Chōsen gakkō


Chōsen gakkō are schools located in Japan at which Korean students receive education. It is sponsored by North Korea and Chongryon.
Chōsen gakkō are foreign schools for Koreans in Japan who strongly support North Korea, although they are not acknowledged as regular schools by Koreans in Japan who support South Korea and Japanese who support the South over the North. On the opposite side, Kankoku gakkō(韓国学校)are Korean schools sponsored by South Korea and operated by Mindan. Kankoku gakkō have fewer students than Chōsen gakkō, but they are acknowledged by South Koreans. Koreans who live in Japan supporting South Korea are likely to attend a Kankoku gakkō. Alternatively, they can go to a normal school in Japan with Japanese when there is no Kankoku gakkō in their area.

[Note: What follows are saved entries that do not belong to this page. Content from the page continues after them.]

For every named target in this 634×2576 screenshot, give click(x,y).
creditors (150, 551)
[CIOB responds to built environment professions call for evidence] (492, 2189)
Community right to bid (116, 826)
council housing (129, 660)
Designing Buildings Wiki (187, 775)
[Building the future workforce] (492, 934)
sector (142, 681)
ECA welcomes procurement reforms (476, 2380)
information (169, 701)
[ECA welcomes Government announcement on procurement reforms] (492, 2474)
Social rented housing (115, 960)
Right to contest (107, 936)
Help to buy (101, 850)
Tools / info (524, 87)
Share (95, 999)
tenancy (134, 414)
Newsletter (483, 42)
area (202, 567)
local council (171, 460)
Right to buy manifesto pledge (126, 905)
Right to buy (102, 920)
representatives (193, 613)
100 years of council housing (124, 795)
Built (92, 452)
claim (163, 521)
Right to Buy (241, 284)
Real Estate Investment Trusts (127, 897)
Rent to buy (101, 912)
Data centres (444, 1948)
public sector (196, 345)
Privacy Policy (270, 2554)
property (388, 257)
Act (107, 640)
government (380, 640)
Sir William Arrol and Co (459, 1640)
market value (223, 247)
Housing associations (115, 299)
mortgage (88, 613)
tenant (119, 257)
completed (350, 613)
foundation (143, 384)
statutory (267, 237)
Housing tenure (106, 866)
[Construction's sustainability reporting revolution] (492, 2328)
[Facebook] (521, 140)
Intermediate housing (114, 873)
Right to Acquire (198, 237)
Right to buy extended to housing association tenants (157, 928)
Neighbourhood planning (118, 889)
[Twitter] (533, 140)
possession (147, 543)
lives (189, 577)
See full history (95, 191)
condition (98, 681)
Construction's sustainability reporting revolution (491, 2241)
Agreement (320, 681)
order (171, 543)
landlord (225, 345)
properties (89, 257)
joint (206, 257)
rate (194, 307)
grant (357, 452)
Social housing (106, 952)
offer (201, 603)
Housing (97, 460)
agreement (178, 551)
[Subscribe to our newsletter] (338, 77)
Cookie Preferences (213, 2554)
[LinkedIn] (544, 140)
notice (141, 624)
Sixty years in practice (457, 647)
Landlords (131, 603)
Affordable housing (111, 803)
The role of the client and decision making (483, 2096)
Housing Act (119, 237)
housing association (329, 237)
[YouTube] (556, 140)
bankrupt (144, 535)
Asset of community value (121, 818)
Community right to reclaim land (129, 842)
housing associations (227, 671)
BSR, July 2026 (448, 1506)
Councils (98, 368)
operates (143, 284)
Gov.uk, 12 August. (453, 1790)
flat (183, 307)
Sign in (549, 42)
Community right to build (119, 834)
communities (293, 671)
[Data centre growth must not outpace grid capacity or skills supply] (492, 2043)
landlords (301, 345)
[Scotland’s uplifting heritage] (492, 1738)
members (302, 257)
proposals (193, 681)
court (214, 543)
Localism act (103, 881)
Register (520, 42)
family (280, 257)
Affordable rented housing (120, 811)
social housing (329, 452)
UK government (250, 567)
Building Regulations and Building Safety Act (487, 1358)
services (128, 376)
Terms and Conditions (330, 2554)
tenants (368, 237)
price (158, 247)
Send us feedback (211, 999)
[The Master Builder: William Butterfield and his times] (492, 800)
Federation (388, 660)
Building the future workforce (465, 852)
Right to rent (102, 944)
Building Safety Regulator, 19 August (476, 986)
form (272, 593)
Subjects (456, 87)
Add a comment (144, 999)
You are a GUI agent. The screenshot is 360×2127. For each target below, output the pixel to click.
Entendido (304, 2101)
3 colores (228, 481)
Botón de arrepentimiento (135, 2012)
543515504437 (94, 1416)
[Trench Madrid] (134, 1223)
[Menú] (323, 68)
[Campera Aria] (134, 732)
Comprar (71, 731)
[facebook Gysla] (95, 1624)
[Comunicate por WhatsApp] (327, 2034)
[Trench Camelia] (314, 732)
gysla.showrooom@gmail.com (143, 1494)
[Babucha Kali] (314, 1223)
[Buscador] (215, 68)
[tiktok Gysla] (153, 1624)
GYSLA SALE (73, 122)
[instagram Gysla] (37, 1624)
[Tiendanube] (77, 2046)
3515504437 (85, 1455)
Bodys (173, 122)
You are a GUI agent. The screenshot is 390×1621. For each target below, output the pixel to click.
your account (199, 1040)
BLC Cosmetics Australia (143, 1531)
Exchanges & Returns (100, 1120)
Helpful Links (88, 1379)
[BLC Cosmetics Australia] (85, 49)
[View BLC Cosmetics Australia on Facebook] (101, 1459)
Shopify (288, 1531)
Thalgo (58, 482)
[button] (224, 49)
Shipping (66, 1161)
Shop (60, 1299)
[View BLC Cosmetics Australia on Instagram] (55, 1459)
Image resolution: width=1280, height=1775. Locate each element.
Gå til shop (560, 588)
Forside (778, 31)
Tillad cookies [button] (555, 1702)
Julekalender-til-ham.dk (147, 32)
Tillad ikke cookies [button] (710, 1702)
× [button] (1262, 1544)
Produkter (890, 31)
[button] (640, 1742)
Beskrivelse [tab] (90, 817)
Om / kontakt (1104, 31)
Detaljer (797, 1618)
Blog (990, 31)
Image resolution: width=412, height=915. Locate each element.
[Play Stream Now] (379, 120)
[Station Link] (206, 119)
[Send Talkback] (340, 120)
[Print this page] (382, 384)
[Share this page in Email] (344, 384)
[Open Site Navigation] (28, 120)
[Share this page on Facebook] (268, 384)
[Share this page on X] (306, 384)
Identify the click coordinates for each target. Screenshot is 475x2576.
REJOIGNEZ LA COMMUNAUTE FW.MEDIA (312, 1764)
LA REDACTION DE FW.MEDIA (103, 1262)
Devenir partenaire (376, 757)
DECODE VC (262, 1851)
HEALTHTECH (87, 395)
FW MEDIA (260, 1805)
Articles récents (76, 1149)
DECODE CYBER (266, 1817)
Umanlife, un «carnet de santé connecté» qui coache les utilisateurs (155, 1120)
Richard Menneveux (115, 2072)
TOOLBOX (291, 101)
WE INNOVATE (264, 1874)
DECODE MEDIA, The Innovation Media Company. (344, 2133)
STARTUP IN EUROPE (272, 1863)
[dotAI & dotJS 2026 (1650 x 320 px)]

Most Koreans who have lived in Japan since they were born, however, go to normal schools even if there is a Kankoku gakkō near them.
As of 2013, there were 73 North Korean grade schools and ten North Korean high schools in Japan. As of 2014, there were about 150,000 pro-North Korea Zainichi Koreans in Japan, and they form the clientele of the North Korean schools. As of 2013, the North Korea-aligned schools had almost 9,000 ethnic Korean students.
There is also a North Korea-aligned university in Japan, Korea University.

History

The schools were established by Koreans who came to Japan during the pre-World War II period and during the war. Historically the North Korean government and the Chongryon provided funding for the North Korean schools in Japan. Justin McCurry of The Guardian stated that politically conservative Japanese people opposed the schools because since they believed that "a group that blatantly proclaims its loyalty to an unfriendly regime" should not receive the same treatment as the traditional Japanese education system.
The schools received increasing support in the 1950s and 1960s since many Koreans in Japan sided with the Chongryon; at the time North Korea appeared to have good economic prospects.
Beginning in 2010 and by 2014 increasing tensions between the Japanese and North Korean governments caused Japanese cities and prefectures to end subsidies to North Korean schools. In the fiscal year of 2011 the Osaka Prefectural Government ended subsidies to a North Korean educational corporation which operates ten schools.
The Japanese central government also took measures against the schools. In 2010 it prevented North Korean high schools from being a part of a tuition free waiver program. In February 2013 the Japanese central government, citing the development of the North Korean nuclear program and a lack of cooperation regarding the North Korean abductions of Japanese citizens, officially declared that North Korean schools may not be a part of the tuition waiver program.
The January 2013 passage of United Nations Security Council Resolution 2087, which increased sanctions against North Korea, caused North Korean government support for the schools to erode.
By 2014 the loss of funding put many North Korean schools in financial peril.

Operations

In 2014 Institute of Contemporary Asian Studies at Temple University in Tokyo director Robert Dujarric stated that the North Korean government uses the North Korea-aligned schools as a means to propagandize, and Takushoku University professor Hideshi Takesada stated that the schools teach obedience to Kim Jong-un and uses "very ideological" curriculum.
As of 2013 many schools use their own curriculum distinct from that of North Korean curriculum. The schools' teachers generally write their own textbooks.
Around 2003 many North Korean primary and junior high schools removed portraits of the Kim Il-sung family from the classrooms due to a belief that such portraits were not appropriate for small children. In 2014 Kim Chol, the principal of a Chongryon elementary school in Ikuno-ku, Osaka, stated that most North Korean-aligned schools in Japan no longer display portraits of Kim Il Sung and Kim Jong Il since the schools wanted to attract more students and because many parents had different political ideas.